(Stored data entries)

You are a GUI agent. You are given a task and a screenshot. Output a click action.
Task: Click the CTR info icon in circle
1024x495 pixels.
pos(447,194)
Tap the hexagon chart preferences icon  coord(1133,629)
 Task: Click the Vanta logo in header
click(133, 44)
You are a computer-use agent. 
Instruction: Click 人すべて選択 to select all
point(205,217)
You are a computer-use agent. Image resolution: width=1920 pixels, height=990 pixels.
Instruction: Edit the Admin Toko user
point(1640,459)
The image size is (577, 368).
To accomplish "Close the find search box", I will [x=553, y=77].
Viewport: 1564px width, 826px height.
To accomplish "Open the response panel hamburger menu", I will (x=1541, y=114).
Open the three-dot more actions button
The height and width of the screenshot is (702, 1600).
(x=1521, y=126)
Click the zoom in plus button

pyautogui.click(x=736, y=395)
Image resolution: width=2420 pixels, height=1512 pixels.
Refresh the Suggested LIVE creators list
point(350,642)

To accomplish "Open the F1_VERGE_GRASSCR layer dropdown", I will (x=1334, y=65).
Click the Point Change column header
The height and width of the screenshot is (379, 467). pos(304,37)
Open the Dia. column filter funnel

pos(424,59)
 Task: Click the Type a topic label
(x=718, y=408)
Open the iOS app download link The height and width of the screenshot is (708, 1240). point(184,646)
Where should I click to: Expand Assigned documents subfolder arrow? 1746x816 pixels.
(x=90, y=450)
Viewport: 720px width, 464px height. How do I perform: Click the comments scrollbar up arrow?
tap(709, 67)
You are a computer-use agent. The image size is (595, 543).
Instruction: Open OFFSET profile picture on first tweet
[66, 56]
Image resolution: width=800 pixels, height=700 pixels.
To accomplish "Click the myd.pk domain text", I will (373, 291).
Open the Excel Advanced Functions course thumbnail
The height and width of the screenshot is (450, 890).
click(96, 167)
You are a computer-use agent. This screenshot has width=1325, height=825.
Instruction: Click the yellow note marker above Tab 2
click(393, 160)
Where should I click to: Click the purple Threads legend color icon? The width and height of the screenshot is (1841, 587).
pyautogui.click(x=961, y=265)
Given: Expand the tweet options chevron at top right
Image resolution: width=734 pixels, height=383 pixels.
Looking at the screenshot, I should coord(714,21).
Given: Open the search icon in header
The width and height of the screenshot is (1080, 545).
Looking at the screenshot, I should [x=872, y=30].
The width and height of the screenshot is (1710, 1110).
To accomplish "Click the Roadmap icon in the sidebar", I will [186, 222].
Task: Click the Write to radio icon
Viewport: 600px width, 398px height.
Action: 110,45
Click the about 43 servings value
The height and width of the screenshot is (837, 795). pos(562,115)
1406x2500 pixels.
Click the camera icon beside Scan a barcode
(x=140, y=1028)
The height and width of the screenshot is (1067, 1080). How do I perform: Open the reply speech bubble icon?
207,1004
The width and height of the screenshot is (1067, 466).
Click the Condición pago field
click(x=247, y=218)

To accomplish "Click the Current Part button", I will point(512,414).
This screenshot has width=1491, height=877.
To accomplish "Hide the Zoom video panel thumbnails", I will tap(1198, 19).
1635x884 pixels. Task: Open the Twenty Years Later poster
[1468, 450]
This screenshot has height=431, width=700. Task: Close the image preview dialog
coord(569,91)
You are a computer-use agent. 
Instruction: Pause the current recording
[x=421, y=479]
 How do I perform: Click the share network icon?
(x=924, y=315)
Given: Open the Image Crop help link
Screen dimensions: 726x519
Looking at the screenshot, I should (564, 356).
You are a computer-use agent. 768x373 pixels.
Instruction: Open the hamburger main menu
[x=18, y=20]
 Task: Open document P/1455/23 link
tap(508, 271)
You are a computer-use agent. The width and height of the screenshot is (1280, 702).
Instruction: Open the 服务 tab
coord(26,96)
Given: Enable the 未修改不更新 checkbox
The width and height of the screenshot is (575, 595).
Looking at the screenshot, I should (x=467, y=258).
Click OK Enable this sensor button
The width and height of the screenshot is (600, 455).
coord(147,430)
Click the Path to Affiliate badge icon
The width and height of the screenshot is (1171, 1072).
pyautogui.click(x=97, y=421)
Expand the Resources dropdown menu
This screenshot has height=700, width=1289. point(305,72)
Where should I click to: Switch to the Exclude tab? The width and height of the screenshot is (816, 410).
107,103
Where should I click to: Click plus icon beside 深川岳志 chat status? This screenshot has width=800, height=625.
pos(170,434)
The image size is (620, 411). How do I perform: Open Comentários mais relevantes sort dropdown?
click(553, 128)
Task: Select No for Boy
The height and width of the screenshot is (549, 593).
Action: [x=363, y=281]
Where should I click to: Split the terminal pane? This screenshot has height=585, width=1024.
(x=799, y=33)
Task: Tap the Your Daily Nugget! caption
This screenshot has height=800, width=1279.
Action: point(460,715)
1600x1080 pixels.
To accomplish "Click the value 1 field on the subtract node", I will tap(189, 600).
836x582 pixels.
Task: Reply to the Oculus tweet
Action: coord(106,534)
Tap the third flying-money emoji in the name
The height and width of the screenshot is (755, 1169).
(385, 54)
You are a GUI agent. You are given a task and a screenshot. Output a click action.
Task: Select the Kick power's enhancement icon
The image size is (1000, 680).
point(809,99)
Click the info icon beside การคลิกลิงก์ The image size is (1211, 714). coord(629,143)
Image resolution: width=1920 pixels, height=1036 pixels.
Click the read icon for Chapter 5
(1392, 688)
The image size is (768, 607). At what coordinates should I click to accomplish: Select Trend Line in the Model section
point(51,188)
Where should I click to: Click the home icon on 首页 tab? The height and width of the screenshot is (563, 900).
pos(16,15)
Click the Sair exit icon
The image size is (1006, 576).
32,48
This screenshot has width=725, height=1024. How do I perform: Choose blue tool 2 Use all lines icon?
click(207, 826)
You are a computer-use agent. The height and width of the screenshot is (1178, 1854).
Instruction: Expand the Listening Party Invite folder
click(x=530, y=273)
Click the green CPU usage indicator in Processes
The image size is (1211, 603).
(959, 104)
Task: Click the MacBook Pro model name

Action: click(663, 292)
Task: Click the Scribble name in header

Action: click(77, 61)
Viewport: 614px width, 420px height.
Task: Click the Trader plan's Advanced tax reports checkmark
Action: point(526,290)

WHAT YOU HAVE TO DO
Would you please copy every line of the data exactly?

THE ANSWER
You are a GUI agent. You are given a task and a screenshot. Output a click action.
Task: Click the CTR info icon in circle
1024x495 pixels.
pos(447,194)
Tap the hexagon chart preferences icon  coord(1133,629)
 Task: Click the Vanta logo in header
click(133, 44)
You are a computer-use agent. 
Instruction: Click 人すべて選択 to select all
point(205,217)
You are a computer-use agent. Image resolution: width=1920 pixels, height=990 pixels.
Instruction: Edit the Admin Toko user
point(1640,459)
The image size is (577, 368).
To accomplish "Close the find search box", I will [x=553, y=77].
Viewport: 1564px width, 826px height.
To accomplish "Open the response panel hamburger menu", I will (x=1541, y=114).
Open the three-dot more actions button
The height and width of the screenshot is (702, 1600).
(x=1521, y=126)
Click the zoom in plus button

pyautogui.click(x=736, y=395)
Image resolution: width=2420 pixels, height=1512 pixels.
Refresh the Suggested LIVE creators list
point(350,642)

To accomplish "Open the F1_VERGE_GRASSCR layer dropdown", I will (x=1334, y=65).
Click the Point Change column header
The height and width of the screenshot is (379, 467). pos(304,37)
Open the Dia. column filter funnel

pos(424,59)
 Task: Click the Type a topic label
(x=718, y=408)
Open the iOS app download link The height and width of the screenshot is (708, 1240). point(184,646)
Where should I click to: Expand Assigned documents subfolder arrow? 1746x816 pixels.
(x=90, y=450)
Viewport: 720px width, 464px height. How do I perform: Click the comments scrollbar up arrow?
tap(709, 67)
You are a computer-use agent. The image size is (595, 543).
Instruction: Open OFFSET profile picture on first tweet
[66, 56]
Image resolution: width=800 pixels, height=700 pixels.
To accomplish "Click the myd.pk domain text", I will (373, 291).
Open the Excel Advanced Functions course thumbnail
The height and width of the screenshot is (450, 890).
click(96, 167)
You are a computer-use agent. This screenshot has width=1325, height=825.
Instruction: Click the yellow note marker above Tab 2
click(393, 160)
Where should I click to: Click the purple Threads legend color icon? The width and height of the screenshot is (1841, 587).
pyautogui.click(x=961, y=265)
Given: Expand the tweet options chevron at top right
Image resolution: width=734 pixels, height=383 pixels.
Looking at the screenshot, I should coord(714,21).
Given: Open the search icon in header
The width and height of the screenshot is (1080, 545).
Looking at the screenshot, I should [x=872, y=30].
The width and height of the screenshot is (1710, 1110).
To accomplish "Click the Roadmap icon in the sidebar", I will [186, 222].
Task: Click the Write to radio icon
Viewport: 600px width, 398px height.
Action: 110,45
Click the about 43 servings value
The height and width of the screenshot is (837, 795). pos(562,115)
1406x2500 pixels.
Click the camera icon beside Scan a barcode
(x=140, y=1028)
The height and width of the screenshot is (1067, 1080). How do I perform: Open the reply speech bubble icon?
207,1004
The width and height of the screenshot is (1067, 466).
Click the Condición pago field
click(x=247, y=218)

To accomplish "Click the Current Part button", I will point(512,414).
This screenshot has width=1491, height=877.
To accomplish "Hide the Zoom video panel thumbnails", I will tap(1198, 19).
1635x884 pixels. Task: Open the Twenty Years Later poster
[1468, 450]
This screenshot has height=431, width=700. Task: Close the image preview dialog
coord(569,91)
You are a computer-use agent. 
Instruction: Pause the current recording
[x=421, y=479]
 How do I perform: Click the share network icon?
(x=924, y=315)
Given: Open the Image Crop help link
Screen dimensions: 726x519
Looking at the screenshot, I should (564, 356).
You are a computer-use agent. 768x373 pixels.
Instruction: Open the hamburger main menu
[x=18, y=20]
 Task: Open document P/1455/23 link
tap(508, 271)
You are a computer-use agent. The width and height of the screenshot is (1280, 702).
Instruction: Open the 服务 tab
coord(26,96)
Given: Enable the 未修改不更新 checkbox
The width and height of the screenshot is (575, 595).
Looking at the screenshot, I should (x=467, y=258).
Click OK Enable this sensor button
The width and height of the screenshot is (600, 455).
coord(147,430)
Click the Path to Affiliate badge icon
The width and height of the screenshot is (1171, 1072).
pyautogui.click(x=97, y=421)
Expand the Resources dropdown menu
This screenshot has height=700, width=1289. point(305,72)
Where should I click to: Switch to the Exclude tab? The width and height of the screenshot is (816, 410).
107,103
Where should I click to: Click plus icon beside 深川岳志 chat status? This screenshot has width=800, height=625.
pos(170,434)
The image size is (620, 411). How do I perform: Open Comentários mais relevantes sort dropdown?
click(553, 128)
Task: Select No for Boy
The height and width of the screenshot is (549, 593).
Action: [x=363, y=281]
Where should I click to: Split the terminal pane? This screenshot has height=585, width=1024.
(x=799, y=33)
Task: Tap the Your Daily Nugget! caption
This screenshot has height=800, width=1279.
Action: point(460,715)
1600x1080 pixels.
To accomplish "Click the value 1 field on the subtract node", I will tap(189, 600).
836x582 pixels.
Task: Reply to the Oculus tweet
Action: coord(106,534)
Tap the third flying-money emoji in the name
The height and width of the screenshot is (755, 1169).
(385, 54)
You are a GUI agent. You are given a task and a screenshot. Output a click action.
Task: Select the Kick power's enhancement icon
The image size is (1000, 680).
point(809,99)
Click the info icon beside การคลิกลิงก์ The image size is (1211, 714). coord(629,143)
Image resolution: width=1920 pixels, height=1036 pixels.
Click the read icon for Chapter 5
(1392, 688)
The image size is (768, 607). At what coordinates should I click to accomplish: Select Trend Line in the Model section
point(51,188)
Where should I click to: Click the home icon on 首页 tab? The height and width of the screenshot is (563, 900).
pos(16,15)
Click the Sair exit icon
The image size is (1006, 576).
32,48
This screenshot has width=725, height=1024. How do I perform: Choose blue tool 2 Use all lines icon?
click(207, 826)
You are a computer-use agent. The height and width of the screenshot is (1178, 1854).
Instruction: Expand the Listening Party Invite folder
click(x=530, y=273)
Click the green CPU usage indicator in Processes
The image size is (1211, 603).
(959, 104)
Task: Click the MacBook Pro model name

Action: click(663, 292)
Task: Click the Scribble name in header

Action: click(77, 61)
Viewport: 614px width, 420px height.
Task: Click the Trader plan's Advanced tax reports checkmark
Action: point(526,290)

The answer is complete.